La Ley de Congregaciones de 1933 tuvo una vida corta. El 2 de febrero de 1939, dos meses antes del fin de la Guerra Civil, fue derogada por el general Franco. En la motivación de la suspensión legislativa figuraba este texto: «Ante todo, partía aquella ley de una base absolutamente falsa: la coexistencia en España de pluralidad de confesiones religiosas, cuando es notorio que en nuestra patria no hay más que una, que los siglos marcaron con singular relieve, que es la religión católica, inspiradora de su genio y tradición».

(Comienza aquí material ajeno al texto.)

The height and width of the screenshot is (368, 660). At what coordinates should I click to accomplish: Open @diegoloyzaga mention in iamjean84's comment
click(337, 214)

Todo ese ingente patrimonio histórico, 90 años después, ha sido inscrito en el registro de la propiedad privada a nombre de la Iglesia católica a través de las polémicas inmatriculaciones episcopales. El profesor de Derecho Civil y portavoz de Recuperando, Antonio Manuel Rodríguez, sostiene que la letra y el espíritu de aquella ley gozan hoy de plena vigencia. En su opinión, la norma de 1933 y su motivación jurídica se cimentan sobre argumentos «intelectualmente elevados y técnicamente impecables», que demuestran que todos esos bienes están protegidos por su «naturaleza demanial». Y puntualiza: «No son del Estado, sino que nos pertenecen a todas y todos. Y es al Estado a quien corresponde su tutela».
Con la separación de la Iglesia y el Estado, en opinión del experto jurista, la Segunda República tuvo que resolver la «naturaleza jurídica de bienes de extraordinario valor histórico y cultural». «Y lo hace en coherencia con el mandato constitucional de 1931«, declara. Una vez que el uso de todos esos bienes «ya no es público y no pertenece a la esfera competencial del Estado», los juristas de la República consideran que forman parte del «dominio público» y corresponde a la administración su «protección patrimonial».

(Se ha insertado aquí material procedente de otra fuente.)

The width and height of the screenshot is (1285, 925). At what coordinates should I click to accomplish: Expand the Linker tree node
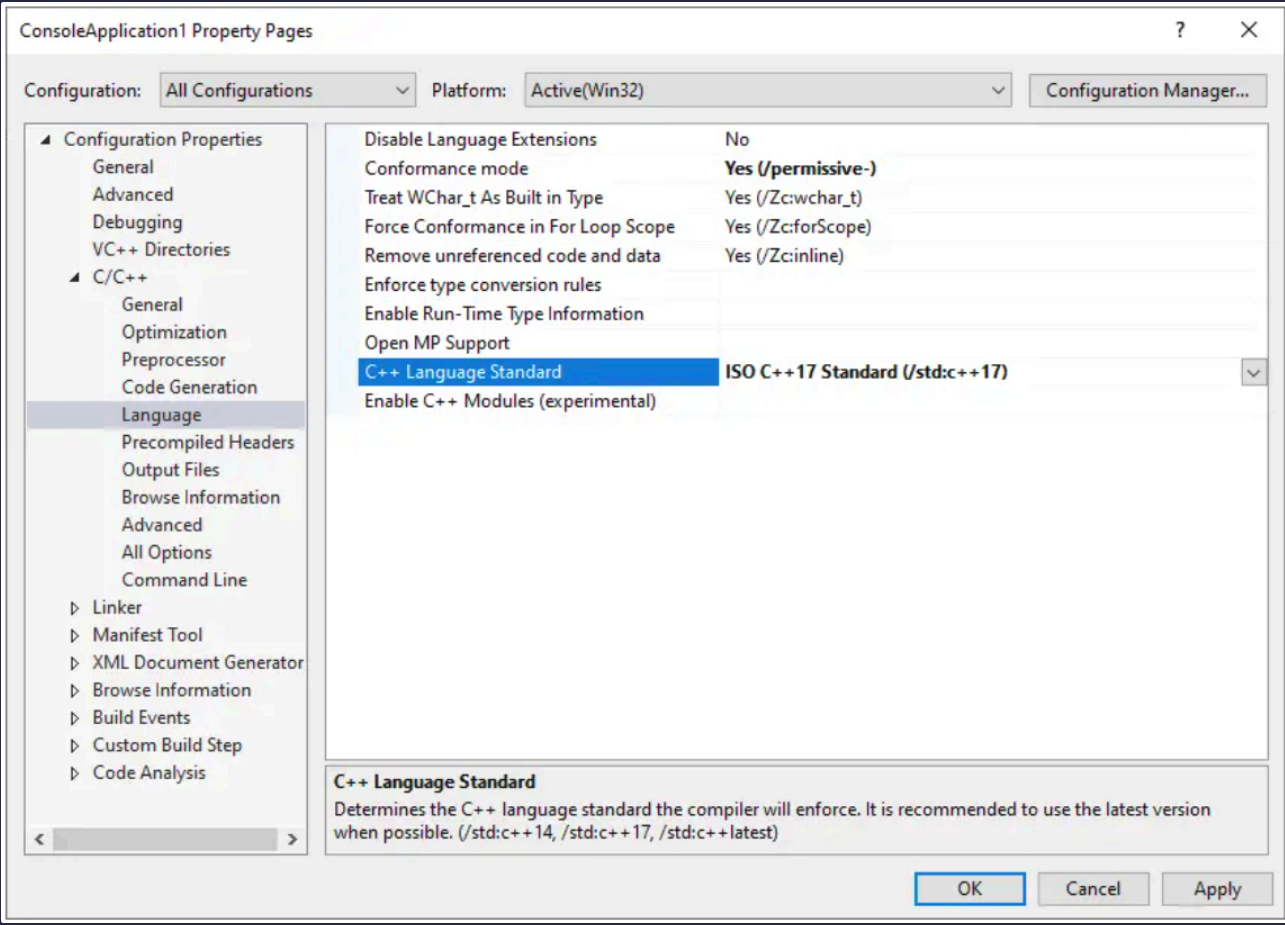75,608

Y no hay mejor fórmula de protección que sacarlos del tráfico jurídico, enfatiza el experto consultado. «Eso es lo que hizo la República. Declarar que todos estos bienes no podían ser vendidos, ni embargados, ni usucapidos». Por esa razón, el profesor de la Universidad de Córdoba asegura que la Conferencia Episcopal incurre en un «oxímoron» cuando admite haber inmatriculado miles de bienes que «no se pueden enajenar». «Si no se pueden enajenar es que son de dominio público», remacha.
¿Qué ocurre a partir de 1978? «Que se intenta resolver nuevamente la cuestión de la separación Iglesia y Estado», argumenta Antonio Manuel Rodríguez, «pero, a diferencia de la Segunda República, hay un reconocimiento expreso de la confesión católica, que viene acompañado de los acuerdos con el Vaticano». La cuestión patrimonial no se resuelve y se queda en un «limbo jurídico», que ha permitido a la Iglesia «apropiarse de miles de bienes, gracias a la ley Aznar de 1998». El profesor de Derecho Civil es tajante: «Los políticos no han estado a la altura de los responsables públicos de la Segunda República. Ni siquiera de los políticos liberales del XIX. Y han dejado un enjambre jurídico y una compleja nebulosa por el temor reverencial a resolver cuestiones relacionadas con la Iglesia, lo que ha generado el mayor expolio patrimonial conocido».